How about the more general claim, that "the current Charter is in no way being cited as any kind of central document, reference or manual for the movement, nor has it been for over a decade"?
I'm afraid this isn't quite correct either. Below is the frontispiece of a copy of the Hamas charter published in Qalqilya in 2004. So while "outsiders" are advised to ignore the charter, Hamas still publishes it for a Palestinian audience. You may recognised the moustachioed face on the top left; he is Saeed Hotari, the suicide bomber who murdered 21 Israelis, mostly teenagers, at the Dolphinarium nightclub in Tel Aviv in 2001.
Dave Rushmore's work in teasing out al-Tikriti's evasions is terrific, but I'm afraid he got one thing wrong. Dave dates the idea that the charter would be revised to 2006, and points out that the work is still not complete after three years. In fact, the rumours of charter revision go back much further. An article [full version not available online] published in the Journal of Palestine Studies as long ago as 1993 advised readers:
One might note that recent rumors to the effect that Hamas is considering far-reaching changes in its charter have been vigorously denied, notably by Hamas leader Dr. 'Abd al-'Aziz al-Rantisi.

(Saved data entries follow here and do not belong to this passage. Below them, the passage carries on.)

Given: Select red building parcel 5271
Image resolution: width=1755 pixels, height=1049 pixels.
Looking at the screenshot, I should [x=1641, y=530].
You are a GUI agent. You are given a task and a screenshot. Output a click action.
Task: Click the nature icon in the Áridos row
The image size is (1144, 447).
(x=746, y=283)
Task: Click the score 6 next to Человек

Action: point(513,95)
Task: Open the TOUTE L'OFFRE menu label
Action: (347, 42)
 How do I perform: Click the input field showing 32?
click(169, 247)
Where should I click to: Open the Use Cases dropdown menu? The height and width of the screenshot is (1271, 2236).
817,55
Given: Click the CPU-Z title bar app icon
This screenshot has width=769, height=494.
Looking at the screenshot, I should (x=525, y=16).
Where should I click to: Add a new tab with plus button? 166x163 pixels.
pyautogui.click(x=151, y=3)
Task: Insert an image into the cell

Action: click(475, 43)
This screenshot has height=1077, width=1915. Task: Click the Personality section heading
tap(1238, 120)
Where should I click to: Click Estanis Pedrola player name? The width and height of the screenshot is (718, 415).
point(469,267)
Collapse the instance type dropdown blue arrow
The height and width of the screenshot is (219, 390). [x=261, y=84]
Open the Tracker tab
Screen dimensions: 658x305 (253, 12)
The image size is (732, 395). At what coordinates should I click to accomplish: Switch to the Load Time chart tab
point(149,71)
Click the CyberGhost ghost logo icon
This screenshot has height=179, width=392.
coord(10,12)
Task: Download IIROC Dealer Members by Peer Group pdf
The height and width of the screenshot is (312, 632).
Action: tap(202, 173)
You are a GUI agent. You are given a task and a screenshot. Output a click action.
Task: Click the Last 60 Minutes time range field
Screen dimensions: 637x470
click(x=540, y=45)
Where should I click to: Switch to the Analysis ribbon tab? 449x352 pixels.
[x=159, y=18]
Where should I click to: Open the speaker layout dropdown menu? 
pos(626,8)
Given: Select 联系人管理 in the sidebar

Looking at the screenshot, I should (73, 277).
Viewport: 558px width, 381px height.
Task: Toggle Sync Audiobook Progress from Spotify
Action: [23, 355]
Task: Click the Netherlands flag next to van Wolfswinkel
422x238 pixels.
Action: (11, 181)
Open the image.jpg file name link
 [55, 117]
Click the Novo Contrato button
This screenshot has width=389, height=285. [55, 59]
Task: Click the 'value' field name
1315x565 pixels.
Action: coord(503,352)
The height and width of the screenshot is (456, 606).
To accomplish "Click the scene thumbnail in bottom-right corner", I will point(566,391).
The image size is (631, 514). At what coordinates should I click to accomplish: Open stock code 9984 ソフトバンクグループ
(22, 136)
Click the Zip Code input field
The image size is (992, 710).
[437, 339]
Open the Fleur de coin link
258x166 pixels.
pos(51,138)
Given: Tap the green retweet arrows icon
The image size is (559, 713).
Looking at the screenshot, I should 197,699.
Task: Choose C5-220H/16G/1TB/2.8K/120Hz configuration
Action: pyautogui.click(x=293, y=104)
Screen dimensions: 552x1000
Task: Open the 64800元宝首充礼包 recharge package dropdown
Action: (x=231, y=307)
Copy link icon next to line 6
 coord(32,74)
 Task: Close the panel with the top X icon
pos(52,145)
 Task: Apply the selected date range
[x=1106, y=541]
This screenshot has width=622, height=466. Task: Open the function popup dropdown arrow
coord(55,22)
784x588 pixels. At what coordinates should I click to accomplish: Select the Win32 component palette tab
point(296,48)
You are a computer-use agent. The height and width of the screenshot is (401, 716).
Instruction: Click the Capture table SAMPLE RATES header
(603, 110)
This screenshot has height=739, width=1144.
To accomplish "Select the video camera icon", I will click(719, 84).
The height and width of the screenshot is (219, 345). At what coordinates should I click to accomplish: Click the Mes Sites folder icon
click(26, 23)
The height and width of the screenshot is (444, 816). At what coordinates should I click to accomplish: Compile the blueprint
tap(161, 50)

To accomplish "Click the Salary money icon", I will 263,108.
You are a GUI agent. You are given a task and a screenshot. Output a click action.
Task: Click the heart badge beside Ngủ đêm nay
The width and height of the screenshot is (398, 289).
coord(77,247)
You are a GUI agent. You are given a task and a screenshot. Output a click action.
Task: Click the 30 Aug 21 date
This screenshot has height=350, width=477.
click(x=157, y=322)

Sixteen years on, Hamas leaders are still denying that they will change their charter, no matter how many times they are asked about it. Despite this their supporters and apologists in the West insist that the charter will be changed, or that it is so old now that it should just be ignored; despite the fact that Hamas still publishes it in Arabic. There are good reasons for this: the Hamas charter is a foul document, which shows Hamas to be an utterly repellent organisation. No wonder Anas al-Tikriti and others wish it would go away. Their problem is that Hamas refuses to stick to the script.